Next month atheists are holding a big rally on the Washington mall. They want to celebrate the God-free lifestyle and advance the cause of secularism. I find this baffling. There are actually three things about atheists that I just do not understand. Evangelical atheism is the most confounding mystery.
Either there is a God (or gods) or there is not. You may believe in something, or you may believe in nothing. Believe what you will, but there is absolutely no definitive proof that your belief is correct. Personally, I do not care one iota what you believe.
I do believe in God, but I also acknowledge that it is very “unchristian” for me to lack an evangelical impulse. Christians, and many adherents of other faiths, are supposed to proselytize. I applaud those who spread the word. After all, if you believe that you know of some great treasure, some reward that exceeds mortal imagination, attempting to share the riches is remarkably generous. For the faithful, proselytizing is an act of love.
Some atheists seem to feel a need to preach their message. Whether Richard Dawkins, Christopher Hitchens, or some other, seeking converts is a hobby for some atheists that defies reason. Again, just as there is no proof of God, there is also no proof of no-god. It was the simplest computation in the career of mathematician Blaise Pascal. If everyone has a 50-50 chance of being wrong, and one option offers possible salvation while the other offers absolutely nothing, why choose the side in which being right has no reward? Furthermore, even if you choose the path of nothing, why would you ever attempt to coax someone away from the position of possibility?
Atheists claim that belief causes problems. Theologies lead to war and suffering. Though they tend to overstate their case, and ignore the many historic horrors attributable to godlessness, there is some truth in the atheistic claim. Yet, for most people, belief is not a tool of oppression but a comfort.
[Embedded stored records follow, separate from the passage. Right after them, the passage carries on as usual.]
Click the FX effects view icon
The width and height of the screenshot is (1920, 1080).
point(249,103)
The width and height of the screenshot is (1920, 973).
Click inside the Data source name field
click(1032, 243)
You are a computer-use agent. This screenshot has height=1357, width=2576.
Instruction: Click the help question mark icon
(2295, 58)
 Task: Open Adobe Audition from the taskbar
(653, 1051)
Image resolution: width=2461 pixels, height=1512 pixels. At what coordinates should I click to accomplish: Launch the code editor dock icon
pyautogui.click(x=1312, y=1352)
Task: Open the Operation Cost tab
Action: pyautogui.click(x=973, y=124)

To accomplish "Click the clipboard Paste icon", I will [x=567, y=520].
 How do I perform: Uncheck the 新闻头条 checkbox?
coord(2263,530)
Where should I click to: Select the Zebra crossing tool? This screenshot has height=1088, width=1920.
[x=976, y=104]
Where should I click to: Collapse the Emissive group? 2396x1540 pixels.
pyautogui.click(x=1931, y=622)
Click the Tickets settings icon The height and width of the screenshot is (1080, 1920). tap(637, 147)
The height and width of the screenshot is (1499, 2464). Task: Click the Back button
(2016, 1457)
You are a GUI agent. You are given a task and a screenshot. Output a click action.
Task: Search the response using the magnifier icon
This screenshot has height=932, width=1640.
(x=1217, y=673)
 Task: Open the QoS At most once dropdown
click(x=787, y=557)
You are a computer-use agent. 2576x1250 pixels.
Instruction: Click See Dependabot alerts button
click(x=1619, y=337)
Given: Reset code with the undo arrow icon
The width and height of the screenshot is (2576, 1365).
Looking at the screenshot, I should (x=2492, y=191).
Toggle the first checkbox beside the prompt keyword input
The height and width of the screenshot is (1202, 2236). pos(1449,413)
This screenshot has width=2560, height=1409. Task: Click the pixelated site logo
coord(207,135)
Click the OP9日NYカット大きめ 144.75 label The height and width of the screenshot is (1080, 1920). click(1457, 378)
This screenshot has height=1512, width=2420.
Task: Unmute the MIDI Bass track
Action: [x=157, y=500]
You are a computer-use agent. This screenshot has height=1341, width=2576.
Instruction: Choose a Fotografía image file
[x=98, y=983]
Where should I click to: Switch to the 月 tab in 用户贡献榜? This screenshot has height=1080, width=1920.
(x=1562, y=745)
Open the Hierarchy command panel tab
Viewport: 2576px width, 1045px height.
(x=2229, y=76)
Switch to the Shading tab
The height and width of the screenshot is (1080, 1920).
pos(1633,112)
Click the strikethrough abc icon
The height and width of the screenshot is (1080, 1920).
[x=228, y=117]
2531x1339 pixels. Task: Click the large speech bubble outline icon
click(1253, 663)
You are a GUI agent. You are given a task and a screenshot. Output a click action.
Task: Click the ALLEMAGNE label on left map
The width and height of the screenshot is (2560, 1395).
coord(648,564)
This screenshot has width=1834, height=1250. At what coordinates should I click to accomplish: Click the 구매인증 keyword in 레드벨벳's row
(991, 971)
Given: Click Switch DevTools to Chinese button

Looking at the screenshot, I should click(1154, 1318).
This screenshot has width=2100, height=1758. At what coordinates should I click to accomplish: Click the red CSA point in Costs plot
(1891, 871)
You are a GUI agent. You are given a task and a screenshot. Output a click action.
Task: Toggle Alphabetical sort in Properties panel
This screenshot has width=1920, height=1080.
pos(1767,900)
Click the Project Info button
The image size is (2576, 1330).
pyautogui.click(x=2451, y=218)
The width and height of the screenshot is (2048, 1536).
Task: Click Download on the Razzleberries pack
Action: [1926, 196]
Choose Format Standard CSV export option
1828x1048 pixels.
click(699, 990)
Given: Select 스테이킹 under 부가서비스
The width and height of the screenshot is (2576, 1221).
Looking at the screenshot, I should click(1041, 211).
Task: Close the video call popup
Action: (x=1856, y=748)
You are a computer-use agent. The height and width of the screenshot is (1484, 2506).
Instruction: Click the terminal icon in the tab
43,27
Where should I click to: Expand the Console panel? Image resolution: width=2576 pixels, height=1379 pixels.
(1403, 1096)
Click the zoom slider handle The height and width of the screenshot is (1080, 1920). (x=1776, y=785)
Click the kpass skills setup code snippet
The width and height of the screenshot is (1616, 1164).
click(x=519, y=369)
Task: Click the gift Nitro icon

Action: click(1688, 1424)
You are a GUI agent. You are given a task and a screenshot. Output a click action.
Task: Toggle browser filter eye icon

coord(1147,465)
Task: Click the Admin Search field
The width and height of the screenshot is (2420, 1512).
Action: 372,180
Belief provides meaning and lends moral guidance to millions. If there is no god, and faith offers comfort, dissuading the believer is not an act of love but of cruelty. If you believe that God is akin to a fairy tale, and know that belief provides joy and serenity to others, why would you disparage their belief?
Not all atheists seek converts, but that any do so seems to me cynical and rude at best.
The second mystery of atheism is its seeming preoccupation with the Judeo-Christian God. I am not alone in this bemusement. The definitive Oxford Companion to Philosophy itself wonders why the arguments of atheists “are usually directed against the Christian concept of God, and are largely irrelevant to other possible gods.”
My theory is that Christians and Christian nations (i.e. Western Civilization) are largely tolerant. This tolerance permits dissention (and condescension) without punishment. Aggressive atheism in America sells lots of books, while in Arabia it can be a fatal opinion. But this alone is unsatisfactory in that it implies great cowardice among the militant atheists. Before you complain that Dawkins did have a few comments about Islam, note where he was when he made those remarks. As for attacks on Eastern theologies, I am unfamiliar with any prominent efforts.
The third inexplicable aspect of atheism is its close collaboration with agnosticism. Etymologically agnostics lack spiritual knowledge. Practically, an agnostic claims either uncertainty about existence of God or gods, or accepts existence but supposes that the deity is uninvolved, or even uninterested, in human life.
Agnosticism is very different from atheism, if anything it should be aligned more with theism. Atheism is a rejection of the spiritual world, not ambivalence. Atheists can muster a near religious fervor in their position, something impossible for an agnostic or theist.
My faith in God is quite firm. The arguments of Anselm and Aquinas persuade me. My own faculties to reason and understanding compel me. I do not condemn or mock non-believers. Arriving at a belief – almost any belief – and defending it is both difficult and courageous. I only question the impulse to promote non-belief, direct it towards the Judeo-Christian God, and willingness to make league with ideologically incompatible allies to do so.